Little to no research exists on the efficacy of medication for agoraphobia on its own. Instead, again, studies have looked at the effects in individuals with panic disorder with (or without) agoraphobia.

Your doctor might prescribe medication to prevent and reduce panic symptoms, if you have them. A selective serotonin reuptake inhibitor (SSRI) is the initial treatment for panic disorder. SSRIs that have been approved by the U.S. Food and Drug Administration (FDA) for treating panic disorder are fluoxetine (Prozac), paroxetine (Paxil), and sertraline (Zoloft). Your doctor might prescribe one of these medications, or a different SSRI.

Or they might prescribe another medication that’s been FDA-approved for treating panic disorder: venlafaxine (Effexor XR), a serotonin and norepinephrine reuptake inhibitor (SNRI).

Common side effects of SSRIs and SNRIs include nausea, headache, dry mouth, dizziness, nervousness or agitation, insomnia, and sexual dysfunction (such as decreased sexual desire or delayed orgasm). In some people, venlafaxine may increase blood pressure.

Benzodiazepines, another class of medication, can reduce symptoms of anxiety right away. However, they also have an increased risk for abuse and dependence, and they can interfere with cognitive behavioral therapy (CBT). If they’re prescribed, it’s typically short term. Common side effects of benzodiazepines include dizziness, drowsiness, impaired coordination, and confusion. Because benzodiazepines are so fast acting, when you stop taking them, they can boost anxiety and trigger other adverse effects, such as insomnia and tremors.

Two other classes of medication have been found to be helpful for panic disorder: tricyclic antidepressants (TCAs) and monoamine oxidase inhibitors (MAOIs).
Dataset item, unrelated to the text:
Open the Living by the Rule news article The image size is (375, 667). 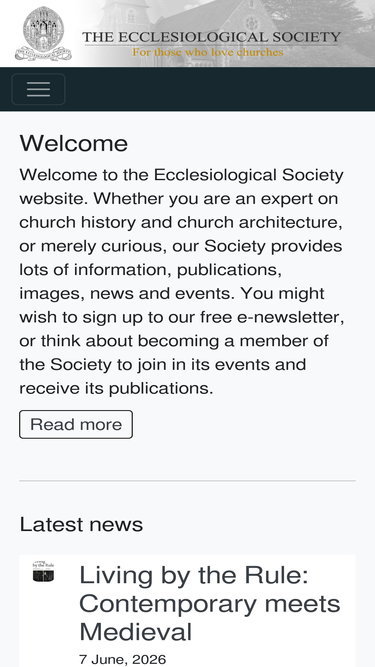point(210,603)
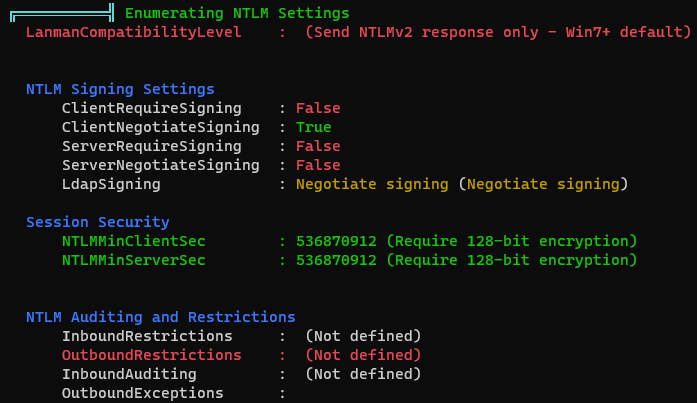Screen dimensions: 697x403
Task: Select the NTLM Signing Settings header
Action: pyautogui.click(x=120, y=89)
However, both are often difficult to tolerate because of their side effects. For instance, the common side effects of TCAs include fatigue, blurred vision, weakness, and sexual dysfunction. MAOIs require dietary restrictions. People must avoid foods high in tyramine, such as pepperoni, lunch meat, yogurt, aged cheeses, pizza, and avocado.

It’s important to have a thorough discussion with your doctor about potential side effects, drug interactions (if you’re currently taking medication), and any other concerns you might have about taking medication. It’s also important to take your medication as prescribed. For example, abruptly stopping an SSRI, SNRI, or TCA can trigger discontinuation syndrome (also known as withdrawal), which means you can experience flu-like symptoms, along with dizziness, anxiety, lethargy, sweating, headaches, and insomnia. If you’d like to stop taking your medication, talk to your doctor so you can do so gradually.

Self-Help Strategies for Agoraphobia

Avoid alcohol and other substances. Some people may turn to substances to quiet their anxiety, which can make matters worse. For instance, alcohol fractures sleep and spikes anxiety as the effects wear off.

Work through a workbook. Self-help books can help you gain a deeper, fuller understanding of agoraphobia and learn the specific tools and skills to get better. For example, Anxiety UK offers a free agoraphobia workbook that you can download at this link. You also might check out The Agoraphobia Workbook: A Comprehensive Program to End Your Fear of Symptom Attacks or Overcoming Panic and Agoraphobia: A Self-Help Guide Using Cognitive Behavioral Techniques

Turn to others. Surround yourself with supportive people. You also might find it helpful to attend an in-person support group or use an online forum to share your experiences, trade tips, and remember that you’re absolutely not alone (such as this anxiety forum on Psych Central).

Try a mental health app. You might start your search at the Anxiety and Depression Association of America, which asked mental health professionals to review and rate different anxiety-related and wellness apps.